===== EXTRACTED INFORMATION =====

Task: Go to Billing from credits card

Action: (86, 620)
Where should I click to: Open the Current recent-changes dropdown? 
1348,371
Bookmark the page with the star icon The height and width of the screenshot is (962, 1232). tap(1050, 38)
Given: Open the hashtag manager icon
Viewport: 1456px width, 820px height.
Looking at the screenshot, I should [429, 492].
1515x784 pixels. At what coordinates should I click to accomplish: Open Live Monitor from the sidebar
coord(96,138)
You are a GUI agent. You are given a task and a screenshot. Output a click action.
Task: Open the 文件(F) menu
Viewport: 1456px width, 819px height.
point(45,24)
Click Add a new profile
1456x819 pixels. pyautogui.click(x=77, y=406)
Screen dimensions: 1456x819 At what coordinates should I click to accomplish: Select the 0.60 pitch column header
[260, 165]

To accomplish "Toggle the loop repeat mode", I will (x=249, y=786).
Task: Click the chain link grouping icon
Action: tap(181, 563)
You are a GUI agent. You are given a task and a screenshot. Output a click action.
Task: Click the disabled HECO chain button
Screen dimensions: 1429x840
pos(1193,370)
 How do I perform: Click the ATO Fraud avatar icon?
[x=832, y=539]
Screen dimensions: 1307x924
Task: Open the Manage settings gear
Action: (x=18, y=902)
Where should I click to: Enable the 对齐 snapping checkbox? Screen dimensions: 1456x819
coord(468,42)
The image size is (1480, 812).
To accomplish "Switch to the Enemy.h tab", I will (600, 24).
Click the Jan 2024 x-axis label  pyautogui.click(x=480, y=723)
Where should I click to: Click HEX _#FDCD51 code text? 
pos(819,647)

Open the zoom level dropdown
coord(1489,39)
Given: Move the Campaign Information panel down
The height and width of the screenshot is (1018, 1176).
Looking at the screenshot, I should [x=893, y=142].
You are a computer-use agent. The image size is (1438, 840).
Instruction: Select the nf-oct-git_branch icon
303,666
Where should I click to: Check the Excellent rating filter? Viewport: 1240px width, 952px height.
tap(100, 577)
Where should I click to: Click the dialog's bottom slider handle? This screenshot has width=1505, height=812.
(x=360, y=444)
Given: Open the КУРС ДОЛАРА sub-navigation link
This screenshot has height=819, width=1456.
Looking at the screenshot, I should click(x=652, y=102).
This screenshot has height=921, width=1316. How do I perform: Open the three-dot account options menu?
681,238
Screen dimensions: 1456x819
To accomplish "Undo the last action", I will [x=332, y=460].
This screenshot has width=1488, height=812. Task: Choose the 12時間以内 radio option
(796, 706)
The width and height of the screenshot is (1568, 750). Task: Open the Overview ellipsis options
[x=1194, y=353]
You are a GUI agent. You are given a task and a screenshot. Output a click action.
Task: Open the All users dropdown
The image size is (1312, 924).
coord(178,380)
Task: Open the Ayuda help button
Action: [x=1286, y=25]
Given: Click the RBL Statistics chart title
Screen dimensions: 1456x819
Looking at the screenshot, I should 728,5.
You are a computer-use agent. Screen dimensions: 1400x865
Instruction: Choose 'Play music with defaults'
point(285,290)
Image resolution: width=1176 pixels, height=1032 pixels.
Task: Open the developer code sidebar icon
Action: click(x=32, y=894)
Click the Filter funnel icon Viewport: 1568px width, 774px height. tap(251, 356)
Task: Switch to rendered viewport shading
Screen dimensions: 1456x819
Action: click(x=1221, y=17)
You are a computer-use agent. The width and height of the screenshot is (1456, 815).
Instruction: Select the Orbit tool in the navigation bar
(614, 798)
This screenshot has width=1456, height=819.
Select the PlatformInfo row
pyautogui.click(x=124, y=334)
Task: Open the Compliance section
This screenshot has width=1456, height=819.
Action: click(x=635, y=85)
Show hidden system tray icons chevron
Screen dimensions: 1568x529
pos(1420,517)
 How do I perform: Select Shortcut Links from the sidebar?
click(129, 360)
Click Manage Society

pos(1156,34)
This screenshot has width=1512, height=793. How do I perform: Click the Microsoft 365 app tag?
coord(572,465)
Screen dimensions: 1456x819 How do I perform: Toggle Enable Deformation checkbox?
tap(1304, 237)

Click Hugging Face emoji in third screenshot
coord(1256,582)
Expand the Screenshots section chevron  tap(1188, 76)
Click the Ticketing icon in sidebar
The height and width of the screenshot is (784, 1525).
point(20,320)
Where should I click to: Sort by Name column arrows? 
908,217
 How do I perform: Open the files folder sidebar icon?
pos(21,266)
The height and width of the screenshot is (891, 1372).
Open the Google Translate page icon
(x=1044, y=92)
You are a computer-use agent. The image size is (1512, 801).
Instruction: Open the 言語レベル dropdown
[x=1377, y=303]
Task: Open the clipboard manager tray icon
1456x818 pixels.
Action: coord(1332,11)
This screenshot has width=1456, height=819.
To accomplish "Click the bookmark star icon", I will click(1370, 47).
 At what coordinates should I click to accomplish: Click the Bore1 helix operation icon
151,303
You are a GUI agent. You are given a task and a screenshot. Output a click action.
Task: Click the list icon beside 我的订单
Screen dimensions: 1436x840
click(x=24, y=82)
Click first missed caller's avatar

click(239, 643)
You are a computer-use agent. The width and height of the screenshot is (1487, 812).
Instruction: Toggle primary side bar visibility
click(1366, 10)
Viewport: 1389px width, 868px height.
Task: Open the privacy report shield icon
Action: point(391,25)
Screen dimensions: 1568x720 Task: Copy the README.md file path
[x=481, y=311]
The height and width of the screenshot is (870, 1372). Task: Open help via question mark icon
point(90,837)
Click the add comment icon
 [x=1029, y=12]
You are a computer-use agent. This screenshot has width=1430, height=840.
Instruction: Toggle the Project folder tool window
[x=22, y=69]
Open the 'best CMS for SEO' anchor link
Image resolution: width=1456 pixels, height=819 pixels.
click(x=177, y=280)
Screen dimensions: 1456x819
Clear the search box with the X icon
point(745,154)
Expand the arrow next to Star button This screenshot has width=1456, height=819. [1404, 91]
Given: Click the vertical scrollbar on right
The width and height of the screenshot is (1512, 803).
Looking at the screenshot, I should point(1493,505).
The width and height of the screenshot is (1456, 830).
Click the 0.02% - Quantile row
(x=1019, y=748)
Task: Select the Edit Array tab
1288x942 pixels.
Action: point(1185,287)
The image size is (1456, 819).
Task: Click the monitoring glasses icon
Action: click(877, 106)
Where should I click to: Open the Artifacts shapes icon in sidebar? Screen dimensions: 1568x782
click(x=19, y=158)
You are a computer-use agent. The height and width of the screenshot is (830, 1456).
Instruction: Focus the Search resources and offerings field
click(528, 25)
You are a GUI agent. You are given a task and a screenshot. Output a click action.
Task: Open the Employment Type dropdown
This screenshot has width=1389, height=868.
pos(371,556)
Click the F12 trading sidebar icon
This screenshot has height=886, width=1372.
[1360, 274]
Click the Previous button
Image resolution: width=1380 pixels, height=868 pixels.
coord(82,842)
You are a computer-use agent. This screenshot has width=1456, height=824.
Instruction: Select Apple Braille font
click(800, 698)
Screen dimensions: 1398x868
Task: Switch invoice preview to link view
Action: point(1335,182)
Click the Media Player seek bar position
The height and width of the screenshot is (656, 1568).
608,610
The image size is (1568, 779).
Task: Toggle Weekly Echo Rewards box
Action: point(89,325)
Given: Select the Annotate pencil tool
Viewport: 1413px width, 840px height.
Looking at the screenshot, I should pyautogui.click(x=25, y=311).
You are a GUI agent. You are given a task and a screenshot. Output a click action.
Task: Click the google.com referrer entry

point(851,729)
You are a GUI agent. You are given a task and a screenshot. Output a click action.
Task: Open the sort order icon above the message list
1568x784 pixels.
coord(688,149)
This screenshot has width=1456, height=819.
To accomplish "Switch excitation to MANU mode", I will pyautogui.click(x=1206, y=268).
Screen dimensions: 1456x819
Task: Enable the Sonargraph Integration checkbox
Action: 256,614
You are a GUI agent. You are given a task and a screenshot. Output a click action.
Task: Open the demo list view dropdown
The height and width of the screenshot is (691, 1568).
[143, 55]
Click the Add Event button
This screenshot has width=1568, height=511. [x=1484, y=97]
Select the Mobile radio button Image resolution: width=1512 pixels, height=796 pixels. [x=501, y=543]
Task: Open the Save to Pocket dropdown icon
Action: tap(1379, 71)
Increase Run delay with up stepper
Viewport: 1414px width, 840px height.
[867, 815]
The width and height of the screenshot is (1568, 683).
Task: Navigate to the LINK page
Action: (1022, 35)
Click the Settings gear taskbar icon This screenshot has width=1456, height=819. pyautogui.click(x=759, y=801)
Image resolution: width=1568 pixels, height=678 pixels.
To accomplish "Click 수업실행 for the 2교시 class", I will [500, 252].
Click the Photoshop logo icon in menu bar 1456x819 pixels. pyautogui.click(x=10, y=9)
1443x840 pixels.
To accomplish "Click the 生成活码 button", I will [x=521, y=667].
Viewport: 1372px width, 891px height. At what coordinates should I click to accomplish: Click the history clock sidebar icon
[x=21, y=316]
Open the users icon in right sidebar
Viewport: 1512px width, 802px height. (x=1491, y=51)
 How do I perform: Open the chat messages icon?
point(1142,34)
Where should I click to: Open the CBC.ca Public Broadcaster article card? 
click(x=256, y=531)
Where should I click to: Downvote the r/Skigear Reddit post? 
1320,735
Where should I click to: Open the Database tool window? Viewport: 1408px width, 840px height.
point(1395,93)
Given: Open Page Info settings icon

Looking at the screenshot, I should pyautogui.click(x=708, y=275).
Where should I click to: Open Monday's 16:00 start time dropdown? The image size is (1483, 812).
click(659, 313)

=====

# [EXERCISE DETAILS]
The expected answer is an exact copy of the lines beginning at the one with "Select the Mobile" and running to the end of the entries above.

# [TASK ANSWER]
Select the Mobile radio button Image resolution: width=1512 pixels, height=796 pixels. [x=501, y=543]
Task: Open the Save to Pocket dropdown icon
Action: tap(1379, 71)
Increase Run delay with up stepper
Viewport: 1414px width, 840px height.
[867, 815]
The width and height of the screenshot is (1568, 683).
Task: Navigate to the LINK page
Action: (1022, 35)
Click the Settings gear taskbar icon This screenshot has width=1456, height=819. pyautogui.click(x=759, y=801)
Image resolution: width=1568 pixels, height=678 pixels.
To accomplish "Click 수업실행 for the 2교시 class", I will [500, 252].
Click the Photoshop logo icon in menu bar 1456x819 pixels. pyautogui.click(x=10, y=9)
1443x840 pixels.
To accomplish "Click the 生成活码 button", I will [x=521, y=667].
Viewport: 1372px width, 891px height. At what coordinates should I click to accomplish: Click the history clock sidebar icon
[x=21, y=316]
Open the users icon in right sidebar
Viewport: 1512px width, 802px height. (x=1491, y=51)
 How do I perform: Open the chat messages icon?
point(1142,34)
Where should I click to: Open the CBC.ca Public Broadcaster article card? 
click(x=256, y=531)
Where should I click to: Downvote the r/Skigear Reddit post? 
1320,735
Where should I click to: Open the Database tool window? Viewport: 1408px width, 840px height.
point(1395,93)
Given: Open Page Info settings icon

Looking at the screenshot, I should pyautogui.click(x=708, y=275).
Where should I click to: Open Monday's 16:00 start time dropdown? The image size is (1483, 812).
click(659, 313)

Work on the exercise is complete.